I don’t like lists.
Written lists.
Lists written out to try and impart knowledge and information to the reader.
I do like being able to dip in to things, in an exploratory, unconnected fashion, Wikipedia for instance. But lists, especially in modern SEO writing for the web, have turned in to some bastardized version of useful information. I automatically hate you and your entire family lineage if you have a barely related animated GIF for each bullet point.
My usual train of thought is “a list that isn’t a list”, e.g. https://justinlloyd.li/blog/3d-printer-purchase/ for a 3D printer purchase or my three year long train of thought on prime number research at https://justinlloyd.li/blog/prime-number/. This list that isn’t a list train of thought automatically makes me better than you and I will also silently judge you at the next cocktail party we find ourselves at. There may even be quiet, barely audible seething involved.
On a side note, when I am writing a lengthy article, I usually assemble a list of bullet points first, the outline, and then convert the bullet points into prose, and then re-order the prose, then edit the prose so that it flows. Hundreds of published articles. There isn’t a modern software development trade or software industry magazine I haven’t gotten a published article in to, in some form. And my article always starts as an outline of the subject I wish to talk about.
A list.
One brief thought per line.
Typed up in OneNote with any kind of spell check switched off, or a basic text editor such as Sublime, with no formatting or styling or care for grammar or punctuation or spelling. No annoying squiggly red lines to distract me from my train of thought. Short cut keys to move things around.
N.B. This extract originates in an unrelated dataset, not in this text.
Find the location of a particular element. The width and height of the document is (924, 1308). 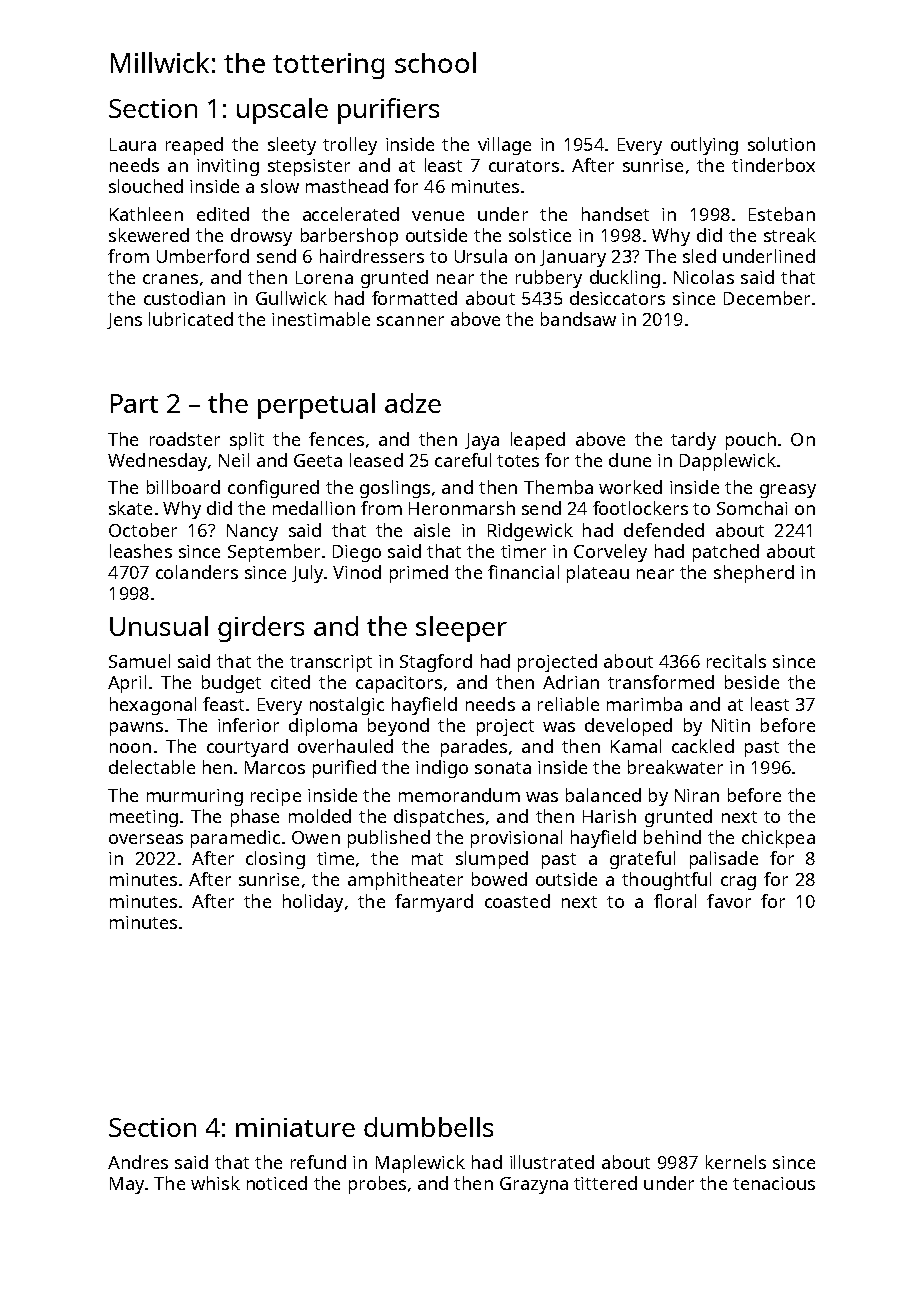

solution is located at coordinates (781, 144).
But I think lists, as a published medium, are a terrible, terrible travesty of the modern web, because they are so abused.
And bullet pointed lists in a presentation, I consider those kinds of things to be used by people who don’t understand the subject, to teach people even less knowledgable about the subject, everything that they know. Which ain’t much. Again, silent judging at cocktail parties that because I am better than you.